1. Find the maximum likelihood estimate of the means $\mu_1$ and $\mu_2$
2. Assume that $\mu_1 = 2$, $\mu_2 = 7$, and $\sigma_1 = \sigma_2 = 1$. Find the probability that the point $x=5$ belongs to cluster $C_1$ and to cluster $C_2$. You may assume that the prior probability of each cluster is equal (i.e., $P(C_1) = P(C_2) = 0.5$), and the prior probability $P(x=5) = 0.029$

|$x$|$P(C_1\mid x)$|$P(C_2\mid x)$|
|:---:|:---:|:---:|
| --- | ---------------- | ---------------- |
|2 |  0.9  |  0.1  |
|3|0.8|0.2|
|7|0.3|0.7|
|9|0.1|0.9|
|2|0.9|0.1|
|1|0.8|0.2|


In [None]:
# If you want, you can use python here.
X            = np.array([2, 3, 7, 9, 2, 1]).reshape(-1,1) # Reshaped from (6,) to (6,1)
P_C1_given_x = np.array([0.9, 0.8, 0.3, 0.1, 0.9, 0.8])
P_C2_given_x = 1 - P_C1_given_x

# TODO

## Exercise 5
For which parameter $\mu,\Sigma,P(C)$ settings is EM clustering identical to k-means clustering and why?<br>
Mean $\mu_i = \frac{{\sum_{j=1}^{n}{x_j} w_{ij}}}{\sum_{j=1}^{n}{w_{ij}}}$<br>
Covariance $\Sigma_i = \frac{\sum_{j=1}^{n}w_{ij}(x_j - \mu_i)(x_j - \mu_i)^\top}{\sum_{j=1}^{n} w_{ij}}$<br>
Prior $P(c_i) = \frac{\sum_{j=1}^{n}w_{ij}}{n}$<br>

## Exercise 6: 2d K-means and gaussian mixture
Given the two-dimensional points in Table 13.2, assume that $k=2$, and that initially the points are assigned to clusters as follors: $C_1 = \{ x_1, x_2, x_4 \}$ and $C_2 = \{ x_3, x_5 \}$.
Answer the following questions:

1. Apply the K-means algorithm until convergence, that is, the clusters do not change, assuming (1) the usual Euclidean distance of the $L_2$-norm as the distance between points, defined as

$$
||x_i - x_j||_2 = \sqrt{ \sum_{a=1}^d (x_{ia} - x_{ja})^2 }
$$
 and (2) the Manhattan distance of the $L_1$-norm
$$
||x_i - x_j||_1 = \sum_{a=1}^d |x_{ia} - x_{ja}|.
$$

2. Apply the EM algorithm with $k=2$ assuming that the dimensions are independent. Show one complete execution of the expectation and the maximization steps. Start with the assumption that $P(C_i | x_{ja}) = 0.5$ for $a=1, 2$ and $j=1, ..., 5$.

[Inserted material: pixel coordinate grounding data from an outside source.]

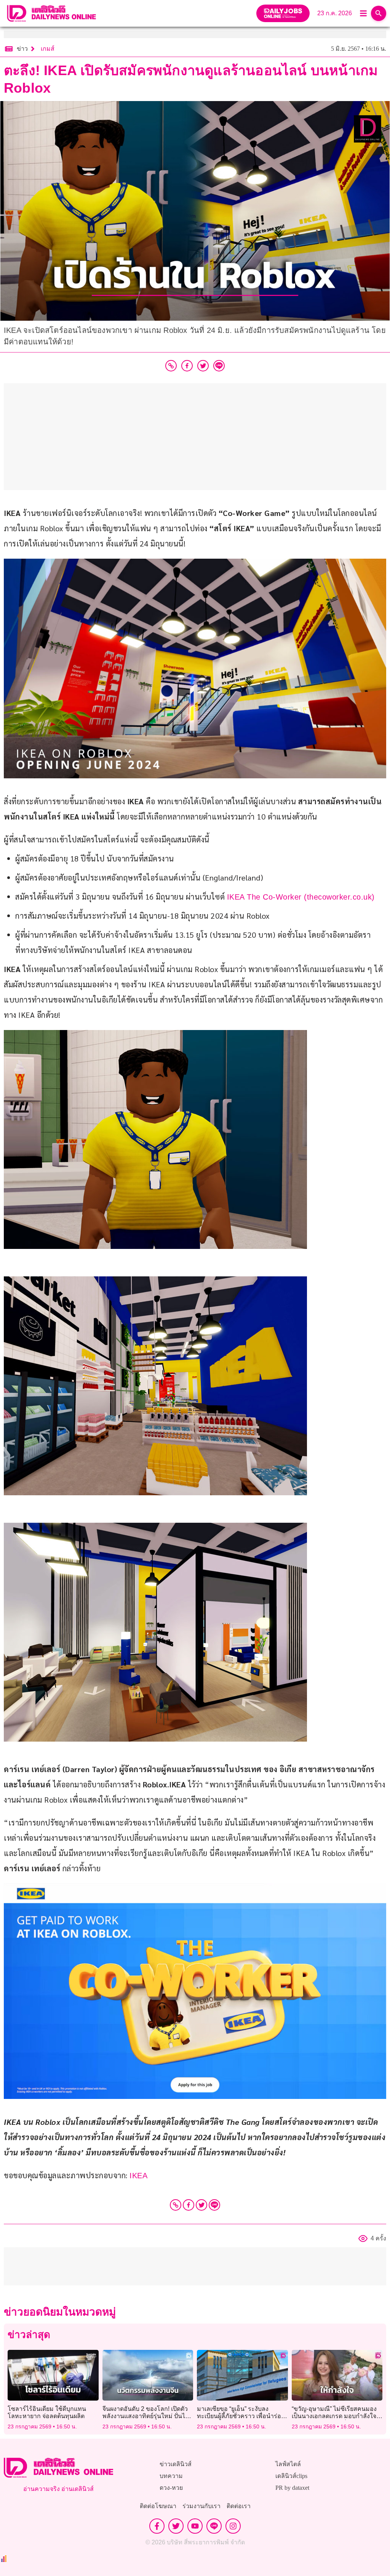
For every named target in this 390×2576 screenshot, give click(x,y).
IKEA (138, 2175)
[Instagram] (233, 2526)
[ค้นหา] (378, 13)
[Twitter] (201, 2205)
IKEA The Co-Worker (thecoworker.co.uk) (301, 897)
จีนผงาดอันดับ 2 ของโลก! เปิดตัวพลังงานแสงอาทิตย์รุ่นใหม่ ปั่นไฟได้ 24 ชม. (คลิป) (145, 2416)
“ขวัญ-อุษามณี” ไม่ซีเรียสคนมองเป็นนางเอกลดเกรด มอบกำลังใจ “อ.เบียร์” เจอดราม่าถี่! (334, 2416)
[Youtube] (195, 2526)
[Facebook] (188, 2205)
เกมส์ (47, 48)
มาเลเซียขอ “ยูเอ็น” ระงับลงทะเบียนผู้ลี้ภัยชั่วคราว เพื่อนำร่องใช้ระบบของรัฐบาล (240, 2416)
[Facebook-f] (157, 2526)
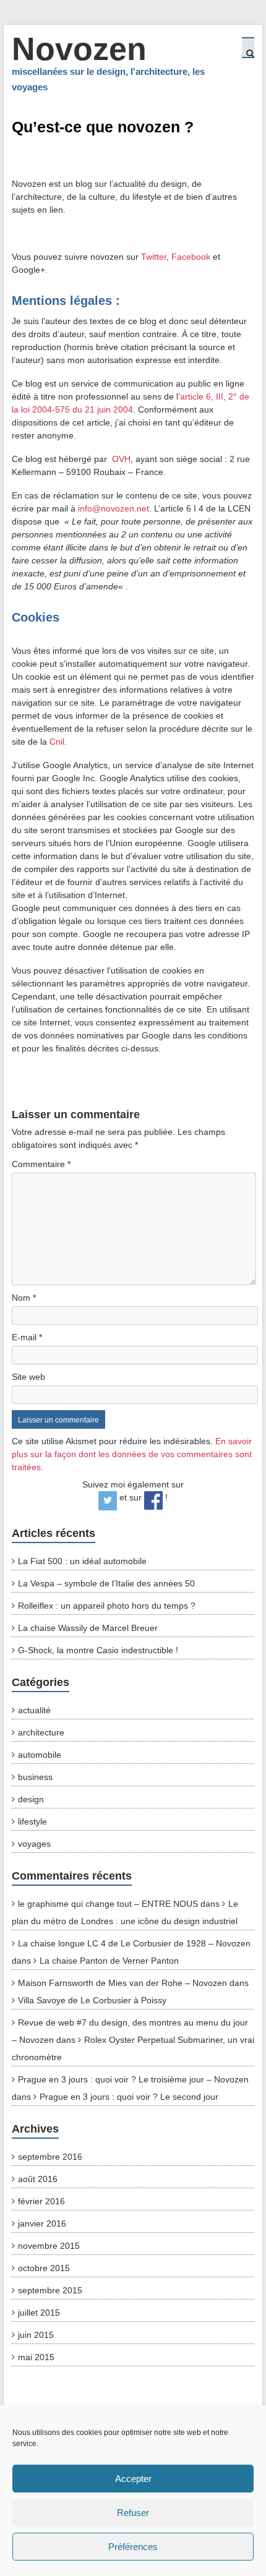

![Table 13.2](graphics/13.2.png)

In [None]:
# Again, if you want, you can use a bit of Python
X = np.array([
    [0, 0, 1.5, 5, 5],
    [2, 0,   0, 0, 2]
]).T # shape [5, 2]

# Optionals
## Exercise 7
Consider 2D data (2,2), (2,1), (2,3), (1,2), (3,2), (8,2), (8,1), (8,0), (8,3), (8,4), (7,2), (6,2), (9,2), (10,2), (7,1), (7,3), (9,1), (9,3)  

![Data plotted](graphics/two_cluster_dataplot.png)

1. let k=2 and sketch visually what you think the final clustering will be and explain why. 
2. Does the initialization influence the final clustering? And why?

## Exercise 8: K-means and the Iris dataset

In this exercise, we will apply K-means to the two 2PC dataset from [Zaki] (and slides from Week 2).
You may use the code below as inspiration.

In [None]:
X, y = load_iris_PC()

fig, ax = plt.subplots(1, 2, figsize=(12, 6))
ax[0].scatter(*(X.T), c=y)
ax[0].set_title("Real clusters")

def kmeans(X, k):
    """
        Arguments:
            k: int specifying number of clusters
            X: numpy array with data
        Returns:
            clusters: Array of indicators (ints) indicating the cluster of each point. Shape: [n,]
    """
    n, d = X.shape
    clusters = None 
    new_clusters = None
    centroids = np.random.randn(k, d) # K clusters of shape d
    
    while clusters is None or (not np.allclose(clusters, new_clusters)):
        clusters = None # TODO assign points to clusters
        centroids = None # TODO reassign centroids
        break # Remove this. It is to prevent you getting an infinite loop if you try to run the code before modifying it
        
    return clusters

clusters = kmeans(X, 3)
ax[1].scatter(*(X.T), c=clusters)
ax[1].set_title("K-means clusters")
plt.show()